→ **DATASET ROWS**:
------

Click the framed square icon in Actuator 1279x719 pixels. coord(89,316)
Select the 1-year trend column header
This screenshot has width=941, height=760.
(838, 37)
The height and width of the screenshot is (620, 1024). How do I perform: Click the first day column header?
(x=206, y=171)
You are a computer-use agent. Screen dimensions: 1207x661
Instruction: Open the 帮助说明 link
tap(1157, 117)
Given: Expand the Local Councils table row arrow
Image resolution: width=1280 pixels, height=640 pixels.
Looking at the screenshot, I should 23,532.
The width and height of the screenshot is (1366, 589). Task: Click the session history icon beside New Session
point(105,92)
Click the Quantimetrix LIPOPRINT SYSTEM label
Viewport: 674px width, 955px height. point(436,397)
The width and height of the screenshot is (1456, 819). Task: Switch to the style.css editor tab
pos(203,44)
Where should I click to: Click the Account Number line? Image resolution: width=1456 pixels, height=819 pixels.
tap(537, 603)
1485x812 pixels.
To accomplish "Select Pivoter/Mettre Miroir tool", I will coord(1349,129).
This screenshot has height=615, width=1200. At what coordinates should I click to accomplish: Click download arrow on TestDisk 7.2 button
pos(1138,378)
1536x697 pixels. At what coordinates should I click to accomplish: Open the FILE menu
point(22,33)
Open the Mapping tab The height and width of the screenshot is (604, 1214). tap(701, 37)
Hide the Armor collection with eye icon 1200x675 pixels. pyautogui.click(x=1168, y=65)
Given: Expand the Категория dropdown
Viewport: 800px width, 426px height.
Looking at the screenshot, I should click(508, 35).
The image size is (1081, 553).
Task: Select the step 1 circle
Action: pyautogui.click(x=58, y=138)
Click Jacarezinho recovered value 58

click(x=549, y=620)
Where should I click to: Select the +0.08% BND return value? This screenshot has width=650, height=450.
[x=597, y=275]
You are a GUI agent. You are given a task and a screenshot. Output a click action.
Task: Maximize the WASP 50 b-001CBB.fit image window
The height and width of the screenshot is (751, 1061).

------

→ **SET PROBLEM**: Please update the rows by replacing "pixels" with "px" everywhere it appears, leaving everything else unchanged.

→ **RESPONSE TO THE TASK**:
Click the framed square icon in Actuator 1279x719 px. coord(89,316)
Select the 1-year trend column header
This screenshot has width=941, height=760.
(838, 37)
The height and width of the screenshot is (620, 1024). How do I perform: Click the first day column header?
(x=206, y=171)
You are a computer-use agent. Screen dimensions: 1207x661
Instruction: Open the 帮助说明 link
tap(1157, 117)
Given: Expand the Local Councils table row arrow
Image resolution: width=1280 px, height=640 px.
Looking at the screenshot, I should 23,532.
The width and height of the screenshot is (1366, 589). Task: Click the session history icon beside New Session
point(105,92)
Click the Quantimetrix LIPOPRINT SYSTEM label
Viewport: 674px width, 955px height. point(436,397)
The width and height of the screenshot is (1456, 819). Task: Switch to the style.css editor tab
pos(203,44)
Where should I click to: Click the Account Number line? Image resolution: width=1456 px, height=819 px.
tap(537, 603)
1485x812 px.
To accomplish "Select Pivoter/Mettre Miroir tool", I will coord(1349,129).
This screenshot has height=615, width=1200. At what coordinates should I click to accomplish: Click download arrow on TestDisk 7.2 button
pos(1138,378)
1536x697 px. At what coordinates should I click to accomplish: Open the FILE menu
point(22,33)
Open the Mapping tab The height and width of the screenshot is (604, 1214). tap(701, 37)
Hide the Armor collection with eye icon 1200x675 px. pyautogui.click(x=1168, y=65)
Given: Expand the Категория dropdown
Viewport: 800px width, 426px height.
Looking at the screenshot, I should click(508, 35).
The image size is (1081, 553).
Task: Select the step 1 circle
Action: pyautogui.click(x=58, y=138)
Click Jacarezinho recovered value 58

click(x=549, y=620)
Where should I click to: Select the +0.08% BND return value? This screenshot has width=650, height=450.
[x=597, y=275]
You are a GUI agent. You are given a task and a screenshot. Output a click action.
Task: Maximize the WASP 50 b-001CBB.fit image window
The height and width of the screenshot is (751, 1061).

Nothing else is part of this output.